Comment 11 eraviv 2020-01-07 11:18:40 UTC
(In reply to Dominik Holler from comment #10)
> (In reply to eraviv from comment #9)
> > (In reply to eraviv from comment #8)
> > > (In reply to Dominik Holler from comment #7)
> > > > Is this blocked by bug 1788081?
> > > 
> > > Here the problem is a concurrency problem inside the vdsm process due to
> > > concurrent setup networks actions (setup collides with commit). 
> > > It has been resolved on 4.4 with BZ 1723804.
> > > 
> 
> This explains why this bug depends on bug 1723804.
> 
> > > BZ 1788081 is about libnm having a policy of stopping handling setup
> > > networks requests after some time (35 sec).
> > > So IMO not related.
> > 
> > Also, libnm issue is on 4.4 and this bug is on 4.3, so 1788081 is not a
> > blocker.
> 
> This is all about implementation details.
> From my understanding the criteria that this bug can be verified is to
> attach 300 networks with VLAN via UI and ansible in a single shot.
> Everything what prevents this, blocks this bug.
> Do you agree, maybe I miss somehting?

If verification is on 4.4 and vdsm uses nmstate then yes - it is a blocker

Comment 12 Sandro Bonazzola 2020-04-08 14:56:17 UTC
This bug is targeted to ovirt 4.4.3 and in post state but referenced patch is included in vdsm v4.40.13 tag.

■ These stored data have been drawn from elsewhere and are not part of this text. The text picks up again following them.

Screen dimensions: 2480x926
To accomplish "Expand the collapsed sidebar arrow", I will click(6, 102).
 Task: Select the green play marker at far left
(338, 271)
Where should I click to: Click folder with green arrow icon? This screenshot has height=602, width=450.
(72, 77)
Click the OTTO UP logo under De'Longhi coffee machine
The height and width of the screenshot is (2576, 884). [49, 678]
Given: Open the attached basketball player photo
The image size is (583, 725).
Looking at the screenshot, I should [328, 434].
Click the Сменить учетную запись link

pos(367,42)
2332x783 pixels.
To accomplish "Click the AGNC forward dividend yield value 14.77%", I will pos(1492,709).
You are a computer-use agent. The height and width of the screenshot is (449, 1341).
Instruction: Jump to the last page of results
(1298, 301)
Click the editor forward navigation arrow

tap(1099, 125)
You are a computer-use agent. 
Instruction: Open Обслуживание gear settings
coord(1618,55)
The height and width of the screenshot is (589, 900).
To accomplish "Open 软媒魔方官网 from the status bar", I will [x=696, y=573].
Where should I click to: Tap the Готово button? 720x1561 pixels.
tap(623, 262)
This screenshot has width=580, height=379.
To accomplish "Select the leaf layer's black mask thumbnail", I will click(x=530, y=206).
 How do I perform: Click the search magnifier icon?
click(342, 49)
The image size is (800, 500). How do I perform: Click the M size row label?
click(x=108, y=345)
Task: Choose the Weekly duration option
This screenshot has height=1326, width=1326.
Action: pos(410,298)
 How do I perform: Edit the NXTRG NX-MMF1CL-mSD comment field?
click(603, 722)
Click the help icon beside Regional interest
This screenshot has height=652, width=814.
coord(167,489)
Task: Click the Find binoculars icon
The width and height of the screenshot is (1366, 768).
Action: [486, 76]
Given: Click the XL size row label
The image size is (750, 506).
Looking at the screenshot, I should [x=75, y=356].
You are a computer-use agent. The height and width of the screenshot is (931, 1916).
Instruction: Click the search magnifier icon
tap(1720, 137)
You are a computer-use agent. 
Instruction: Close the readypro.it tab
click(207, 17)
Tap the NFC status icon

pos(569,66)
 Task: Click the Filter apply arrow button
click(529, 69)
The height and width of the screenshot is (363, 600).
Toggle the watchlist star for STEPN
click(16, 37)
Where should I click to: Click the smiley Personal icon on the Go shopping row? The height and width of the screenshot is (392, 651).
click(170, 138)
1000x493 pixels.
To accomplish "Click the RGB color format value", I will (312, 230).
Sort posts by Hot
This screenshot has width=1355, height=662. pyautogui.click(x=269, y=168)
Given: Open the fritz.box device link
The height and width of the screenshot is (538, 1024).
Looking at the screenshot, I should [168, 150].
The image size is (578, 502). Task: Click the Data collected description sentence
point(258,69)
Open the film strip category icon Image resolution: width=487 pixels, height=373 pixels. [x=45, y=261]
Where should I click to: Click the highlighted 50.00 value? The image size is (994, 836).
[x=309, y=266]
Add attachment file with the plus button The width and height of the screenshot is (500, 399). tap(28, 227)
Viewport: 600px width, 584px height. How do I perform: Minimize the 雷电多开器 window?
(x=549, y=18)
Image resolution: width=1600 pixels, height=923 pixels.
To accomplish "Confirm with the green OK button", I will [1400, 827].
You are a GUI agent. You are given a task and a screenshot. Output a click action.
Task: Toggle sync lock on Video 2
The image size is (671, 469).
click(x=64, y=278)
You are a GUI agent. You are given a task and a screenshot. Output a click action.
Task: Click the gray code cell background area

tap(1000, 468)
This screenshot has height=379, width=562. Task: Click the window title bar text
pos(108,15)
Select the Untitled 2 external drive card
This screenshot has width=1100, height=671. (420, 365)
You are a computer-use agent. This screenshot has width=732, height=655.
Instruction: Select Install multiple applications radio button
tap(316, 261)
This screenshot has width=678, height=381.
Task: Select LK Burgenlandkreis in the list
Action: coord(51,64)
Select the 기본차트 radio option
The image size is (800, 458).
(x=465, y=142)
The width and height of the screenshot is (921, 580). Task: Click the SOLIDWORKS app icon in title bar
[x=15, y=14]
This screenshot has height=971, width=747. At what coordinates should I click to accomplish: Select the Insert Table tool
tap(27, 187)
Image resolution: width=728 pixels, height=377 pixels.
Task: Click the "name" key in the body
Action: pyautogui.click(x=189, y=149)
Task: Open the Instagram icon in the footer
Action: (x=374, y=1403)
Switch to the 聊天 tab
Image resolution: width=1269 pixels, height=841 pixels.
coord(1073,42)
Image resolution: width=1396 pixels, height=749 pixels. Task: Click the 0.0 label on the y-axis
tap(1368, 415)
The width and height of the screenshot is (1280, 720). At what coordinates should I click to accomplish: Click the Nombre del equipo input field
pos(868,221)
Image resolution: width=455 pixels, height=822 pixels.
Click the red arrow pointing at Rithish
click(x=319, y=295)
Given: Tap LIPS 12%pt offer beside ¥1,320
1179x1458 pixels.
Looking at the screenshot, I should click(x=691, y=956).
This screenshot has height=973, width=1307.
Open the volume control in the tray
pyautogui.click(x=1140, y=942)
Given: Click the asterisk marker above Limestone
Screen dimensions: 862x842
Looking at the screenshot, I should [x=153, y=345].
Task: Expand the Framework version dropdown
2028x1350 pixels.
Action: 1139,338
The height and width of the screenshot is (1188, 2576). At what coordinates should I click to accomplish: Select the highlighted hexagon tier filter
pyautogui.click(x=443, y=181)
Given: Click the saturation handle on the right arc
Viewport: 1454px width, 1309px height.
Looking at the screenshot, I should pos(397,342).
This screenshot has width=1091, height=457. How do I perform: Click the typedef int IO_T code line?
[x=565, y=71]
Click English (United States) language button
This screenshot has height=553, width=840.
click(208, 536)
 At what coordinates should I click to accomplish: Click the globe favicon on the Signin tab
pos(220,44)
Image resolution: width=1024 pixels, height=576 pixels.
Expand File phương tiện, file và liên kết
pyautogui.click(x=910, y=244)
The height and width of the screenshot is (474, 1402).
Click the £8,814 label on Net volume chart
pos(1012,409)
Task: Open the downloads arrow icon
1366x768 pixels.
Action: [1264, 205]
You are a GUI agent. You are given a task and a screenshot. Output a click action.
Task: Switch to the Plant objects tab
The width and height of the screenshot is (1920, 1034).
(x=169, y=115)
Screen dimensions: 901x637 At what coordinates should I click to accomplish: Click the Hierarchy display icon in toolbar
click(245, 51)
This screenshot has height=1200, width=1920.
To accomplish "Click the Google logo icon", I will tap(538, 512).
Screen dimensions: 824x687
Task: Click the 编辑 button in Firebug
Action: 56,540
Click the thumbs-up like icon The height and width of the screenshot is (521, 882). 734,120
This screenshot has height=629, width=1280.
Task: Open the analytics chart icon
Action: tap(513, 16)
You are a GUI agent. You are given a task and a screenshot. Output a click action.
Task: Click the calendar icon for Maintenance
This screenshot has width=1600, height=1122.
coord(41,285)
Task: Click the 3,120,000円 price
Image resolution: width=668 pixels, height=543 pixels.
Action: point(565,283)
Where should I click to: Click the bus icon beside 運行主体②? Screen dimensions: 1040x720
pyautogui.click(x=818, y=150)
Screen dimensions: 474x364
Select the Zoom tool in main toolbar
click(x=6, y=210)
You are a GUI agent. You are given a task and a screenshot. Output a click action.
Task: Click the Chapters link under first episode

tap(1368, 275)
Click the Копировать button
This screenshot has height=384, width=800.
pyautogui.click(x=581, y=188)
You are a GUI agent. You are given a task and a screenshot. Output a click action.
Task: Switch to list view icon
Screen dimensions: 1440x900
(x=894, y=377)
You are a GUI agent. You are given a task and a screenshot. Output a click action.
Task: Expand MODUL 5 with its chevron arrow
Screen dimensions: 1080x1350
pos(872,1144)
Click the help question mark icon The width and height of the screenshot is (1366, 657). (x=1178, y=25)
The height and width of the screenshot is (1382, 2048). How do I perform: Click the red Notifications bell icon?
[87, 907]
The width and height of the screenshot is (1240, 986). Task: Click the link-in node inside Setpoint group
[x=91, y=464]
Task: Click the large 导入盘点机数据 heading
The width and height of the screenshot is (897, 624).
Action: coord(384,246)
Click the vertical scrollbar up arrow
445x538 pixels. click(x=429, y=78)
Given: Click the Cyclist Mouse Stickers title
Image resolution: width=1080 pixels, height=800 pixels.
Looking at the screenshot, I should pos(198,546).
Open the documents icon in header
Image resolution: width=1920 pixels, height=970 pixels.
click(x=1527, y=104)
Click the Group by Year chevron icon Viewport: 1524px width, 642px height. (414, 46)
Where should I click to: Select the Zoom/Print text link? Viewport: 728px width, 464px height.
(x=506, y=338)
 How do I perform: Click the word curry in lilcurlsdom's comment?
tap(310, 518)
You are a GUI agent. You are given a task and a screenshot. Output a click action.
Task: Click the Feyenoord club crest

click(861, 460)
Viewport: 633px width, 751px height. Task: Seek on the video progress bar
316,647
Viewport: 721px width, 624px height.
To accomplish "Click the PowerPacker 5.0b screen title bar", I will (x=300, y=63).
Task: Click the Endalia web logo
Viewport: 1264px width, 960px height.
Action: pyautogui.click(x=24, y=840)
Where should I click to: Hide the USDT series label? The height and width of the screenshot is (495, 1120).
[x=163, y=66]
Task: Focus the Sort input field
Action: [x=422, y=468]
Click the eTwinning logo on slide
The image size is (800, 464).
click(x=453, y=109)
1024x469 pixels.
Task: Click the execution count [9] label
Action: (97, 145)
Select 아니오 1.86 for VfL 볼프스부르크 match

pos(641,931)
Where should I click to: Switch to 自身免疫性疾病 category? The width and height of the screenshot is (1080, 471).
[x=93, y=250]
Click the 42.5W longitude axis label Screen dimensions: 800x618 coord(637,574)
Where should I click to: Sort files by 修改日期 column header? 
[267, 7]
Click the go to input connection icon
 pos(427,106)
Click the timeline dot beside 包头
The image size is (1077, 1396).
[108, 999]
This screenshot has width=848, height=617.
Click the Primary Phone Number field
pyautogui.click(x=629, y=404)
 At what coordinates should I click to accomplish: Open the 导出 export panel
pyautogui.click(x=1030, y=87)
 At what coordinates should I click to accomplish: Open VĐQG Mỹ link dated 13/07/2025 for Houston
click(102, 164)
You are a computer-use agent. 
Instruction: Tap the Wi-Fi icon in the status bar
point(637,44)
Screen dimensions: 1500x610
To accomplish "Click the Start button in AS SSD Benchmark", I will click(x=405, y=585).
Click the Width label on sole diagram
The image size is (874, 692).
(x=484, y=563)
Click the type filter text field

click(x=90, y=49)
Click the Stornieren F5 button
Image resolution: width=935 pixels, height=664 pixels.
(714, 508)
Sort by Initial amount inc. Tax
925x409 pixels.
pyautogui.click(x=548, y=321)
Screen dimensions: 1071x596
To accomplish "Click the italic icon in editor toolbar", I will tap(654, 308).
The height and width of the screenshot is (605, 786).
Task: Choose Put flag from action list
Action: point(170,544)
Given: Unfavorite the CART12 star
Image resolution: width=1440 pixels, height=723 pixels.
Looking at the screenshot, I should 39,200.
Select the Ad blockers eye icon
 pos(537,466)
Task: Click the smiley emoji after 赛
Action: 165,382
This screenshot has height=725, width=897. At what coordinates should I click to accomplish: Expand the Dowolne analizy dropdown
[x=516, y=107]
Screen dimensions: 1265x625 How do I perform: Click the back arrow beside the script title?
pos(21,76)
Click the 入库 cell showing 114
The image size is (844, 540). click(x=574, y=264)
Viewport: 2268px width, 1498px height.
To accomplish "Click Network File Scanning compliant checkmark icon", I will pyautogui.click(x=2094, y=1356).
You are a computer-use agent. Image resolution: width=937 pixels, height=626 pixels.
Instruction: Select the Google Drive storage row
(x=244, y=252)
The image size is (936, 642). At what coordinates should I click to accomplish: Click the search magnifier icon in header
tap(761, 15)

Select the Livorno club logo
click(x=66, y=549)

Can we move this to modified for ovirt-4.4.0?

Comment 13 Dominik Holler 2020-04-08 19:30:21 UTC
Created attachment 1677354 [details]
vdsm logfiles of attaching 300 networks in one shot

With fix from https://bugzilla.redhat.com/show_bug.cgi?id=1820009#c2, attaching 300 networks in one shot works.

Comment 14 Dominik Holler 2020-04-21 15:11:49 UTC
Adding 200 networks in batches of 100 networks,
removing them,
adding 200 other networks,
modifying up to 100 networks and
rebooting after this should work.

In Administration Portal, the Compute > Hosts > hostname > Network Interfaces tab and
the "Setup Host Networks" dialog should open in less than 10 seconds each.

Comment 15 mlehrer 2020-05-11 16:26:42 UTC
4.4.0-0.31.master.el8
HE environment with 200 nested hosts of which 150 hosts have 100 networks per host.
DWH separated and JVM set to 4G with engine set with with 200 pool connections / 250 db connections.



# /usr/share/ovirt-engine/dbscripts/engine-psql.sh -c ""SELECT count(*) from vds_interface_view""
 count 
-------
 15825
(1 row)"


Able to add 200 networks in batches of 100, when a timeout is added between batches of 100.
Able to remove them, and re-add them, reboot the vm.
Able to view setup networks in less than 12s
Took around 42s via UI to attach 1 network to host with 199 already attached networks via Setup Hosts in the UI.
Able to restart host with 200 networks 
Time spent on restart:
[root@vhost ~]# systemd-analyze blame
         41.210s vdsm-network.service
         30.072s NetworkManager-wait-online.service
         27.847s kdump.service
          9.238s vdsmd.service
          7.086s vdsm-network-init.service
          1.818s firewalld.service
          1.635s initrd-switch-root.service
          1.492s tuned.service
          1.291s dracut-initqueue.service
          1.204s systemd-udev-settle.service
          1.108s ovirt-imageio.service
           986ms libvirtd.service
           974ms sssd.service

Comment 16 Sandro Bonazzola 2020-05-20 20:03:41 UTC
This bugzilla is included in oVirt 4.4.0 release, published on May 20th 2020.

Since the problem described in this bug report should be
resolved in oVirt 4.4.0 release, it has been closed with a resolution of CURRENT RELEASE.

If the solution does not work for you, please open a new bug report.